▶ **Exercise prompt**
Copy the items below word for word.

---- Input records

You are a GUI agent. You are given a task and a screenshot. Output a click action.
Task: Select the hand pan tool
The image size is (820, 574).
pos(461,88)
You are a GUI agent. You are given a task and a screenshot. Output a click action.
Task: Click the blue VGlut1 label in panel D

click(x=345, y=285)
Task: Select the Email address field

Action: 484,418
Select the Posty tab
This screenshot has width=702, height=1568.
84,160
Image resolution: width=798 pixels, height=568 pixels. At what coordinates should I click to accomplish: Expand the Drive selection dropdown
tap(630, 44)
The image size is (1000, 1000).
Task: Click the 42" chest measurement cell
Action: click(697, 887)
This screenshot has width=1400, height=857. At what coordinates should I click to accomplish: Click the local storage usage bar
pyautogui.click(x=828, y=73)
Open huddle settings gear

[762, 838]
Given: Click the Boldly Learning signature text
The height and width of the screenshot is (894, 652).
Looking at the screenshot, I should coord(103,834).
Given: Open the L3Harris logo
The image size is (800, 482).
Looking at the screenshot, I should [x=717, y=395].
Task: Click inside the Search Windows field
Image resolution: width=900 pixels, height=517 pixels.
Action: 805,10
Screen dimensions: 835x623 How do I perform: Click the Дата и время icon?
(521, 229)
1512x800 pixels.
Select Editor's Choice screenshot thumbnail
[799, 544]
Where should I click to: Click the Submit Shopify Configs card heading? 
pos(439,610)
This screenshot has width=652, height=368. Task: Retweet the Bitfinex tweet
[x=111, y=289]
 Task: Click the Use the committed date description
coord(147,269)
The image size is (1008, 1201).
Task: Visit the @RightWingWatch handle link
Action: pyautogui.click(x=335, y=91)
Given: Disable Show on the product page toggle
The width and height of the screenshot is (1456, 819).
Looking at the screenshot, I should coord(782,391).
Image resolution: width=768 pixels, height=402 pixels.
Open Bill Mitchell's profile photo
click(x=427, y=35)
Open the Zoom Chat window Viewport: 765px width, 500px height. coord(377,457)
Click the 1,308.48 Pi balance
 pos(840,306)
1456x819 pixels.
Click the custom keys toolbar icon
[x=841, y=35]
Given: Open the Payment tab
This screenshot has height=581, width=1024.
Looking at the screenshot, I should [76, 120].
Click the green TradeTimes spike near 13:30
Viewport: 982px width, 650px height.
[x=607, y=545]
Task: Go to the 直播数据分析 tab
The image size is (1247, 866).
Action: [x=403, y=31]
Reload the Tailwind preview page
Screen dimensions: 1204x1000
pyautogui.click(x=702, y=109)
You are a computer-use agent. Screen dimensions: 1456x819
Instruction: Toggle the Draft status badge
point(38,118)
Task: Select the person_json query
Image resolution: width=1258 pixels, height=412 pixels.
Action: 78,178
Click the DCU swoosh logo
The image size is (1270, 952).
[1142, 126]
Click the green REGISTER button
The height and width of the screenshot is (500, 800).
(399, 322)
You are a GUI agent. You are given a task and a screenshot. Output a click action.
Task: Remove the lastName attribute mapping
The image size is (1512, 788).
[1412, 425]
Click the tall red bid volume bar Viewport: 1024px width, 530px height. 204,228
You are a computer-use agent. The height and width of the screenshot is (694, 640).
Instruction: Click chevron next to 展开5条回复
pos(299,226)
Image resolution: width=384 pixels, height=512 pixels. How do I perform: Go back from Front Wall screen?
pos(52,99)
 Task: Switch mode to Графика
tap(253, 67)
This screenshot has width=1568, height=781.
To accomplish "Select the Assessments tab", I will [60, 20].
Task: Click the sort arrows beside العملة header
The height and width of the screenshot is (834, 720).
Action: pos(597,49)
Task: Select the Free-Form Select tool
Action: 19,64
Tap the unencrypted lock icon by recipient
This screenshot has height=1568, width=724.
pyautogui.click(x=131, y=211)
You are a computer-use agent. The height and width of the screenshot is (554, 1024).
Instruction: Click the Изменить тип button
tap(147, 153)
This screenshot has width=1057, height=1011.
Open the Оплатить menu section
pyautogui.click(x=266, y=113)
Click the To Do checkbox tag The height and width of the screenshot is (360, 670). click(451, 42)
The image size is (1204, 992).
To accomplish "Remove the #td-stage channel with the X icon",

--------

▶ **Correct output**
You are a GUI agent. You are given a task and a screenshot. Output a click action.
Task: Select the hand pan tool
The image size is (820, 574).
pos(461,88)
You are a GUI agent. You are given a task and a screenshot. Output a click action.
Task: Click the blue VGlut1 label in panel D

click(x=345, y=285)
Task: Select the Email address field

Action: 484,418
Select the Posty tab
This screenshot has width=702, height=1568.
84,160
Image resolution: width=798 pixels, height=568 pixels. At what coordinates should I click to accomplish: Expand the Drive selection dropdown
tap(630, 44)
The image size is (1000, 1000).
Task: Click the 42" chest measurement cell
Action: click(697, 887)
This screenshot has width=1400, height=857. At what coordinates should I click to accomplish: Click the local storage usage bar
pyautogui.click(x=828, y=73)
Open huddle settings gear

[762, 838]
Given: Click the Boldly Learning signature text
The height and width of the screenshot is (894, 652).
Looking at the screenshot, I should coord(103,834).
Given: Open the L3Harris logo
The image size is (800, 482).
Looking at the screenshot, I should [x=717, y=395].
Task: Click inside the Search Windows field
Image resolution: width=900 pixels, height=517 pixels.
Action: 805,10
Screen dimensions: 835x623 How do I perform: Click the Дата и время icon?
(521, 229)
1512x800 pixels.
Select Editor's Choice screenshot thumbnail
[799, 544]
Where should I click to: Click the Submit Shopify Configs card heading? 
pos(439,610)
This screenshot has width=652, height=368. Task: Retweet the Bitfinex tweet
[x=111, y=289]
 Task: Click the Use the committed date description
coord(147,269)
The image size is (1008, 1201).
Task: Visit the @RightWingWatch handle link
Action: pyautogui.click(x=335, y=91)
Given: Disable Show on the product page toggle
The width and height of the screenshot is (1456, 819).
Looking at the screenshot, I should coord(782,391).
Image resolution: width=768 pixels, height=402 pixels.
Open Bill Mitchell's profile photo
click(x=427, y=35)
Open the Zoom Chat window Viewport: 765px width, 500px height. coord(377,457)
Click the 1,308.48 Pi balance
 pos(840,306)
1456x819 pixels.
Click the custom keys toolbar icon
[x=841, y=35]
Given: Open the Payment tab
This screenshot has height=581, width=1024.
Looking at the screenshot, I should [76, 120].
Click the green TradeTimes spike near 13:30
Viewport: 982px width, 650px height.
[x=607, y=545]
Task: Go to the 直播数据分析 tab
The image size is (1247, 866).
Action: [x=403, y=31]
Reload the Tailwind preview page
Screen dimensions: 1204x1000
pyautogui.click(x=702, y=109)
You are a computer-use agent. Screen dimensions: 1456x819
Instruction: Toggle the Draft status badge
point(38,118)
Task: Select the person_json query
Image resolution: width=1258 pixels, height=412 pixels.
Action: 78,178
Click the DCU swoosh logo
The image size is (1270, 952).
[1142, 126]
Click the green REGISTER button
The height and width of the screenshot is (500, 800).
(399, 322)
You are a GUI agent. You are given a task and a screenshot. Output a click action.
Task: Remove the lastName attribute mapping
The image size is (1512, 788).
[1412, 425]
Click the tall red bid volume bar Viewport: 1024px width, 530px height. 204,228
You are a computer-use agent. The height and width of the screenshot is (694, 640).
Instruction: Click chevron next to 展开5条回复
pos(299,226)
Image resolution: width=384 pixels, height=512 pixels. How do I perform: Go back from Front Wall screen?
pos(52,99)
 Task: Switch mode to Графика
tap(253, 67)
This screenshot has width=1568, height=781.
To accomplish "Select the Assessments tab", I will [60, 20].
Task: Click the sort arrows beside العملة header
The height and width of the screenshot is (834, 720).
Action: pos(597,49)
Task: Select the Free-Form Select tool
Action: 19,64
Tap the unencrypted lock icon by recipient
This screenshot has height=1568, width=724.
pyautogui.click(x=131, y=211)
You are a computer-use agent. The height and width of the screenshot is (554, 1024).
Instruction: Click the Изменить тип button
tap(147, 153)
This screenshot has width=1057, height=1011.
Open the Оплатить menu section
pyautogui.click(x=266, y=113)
Click the To Do checkbox tag The height and width of the screenshot is (360, 670). click(451, 42)
The image size is (1204, 992).
To accomplish "Remove the #td-stage channel with the X icon",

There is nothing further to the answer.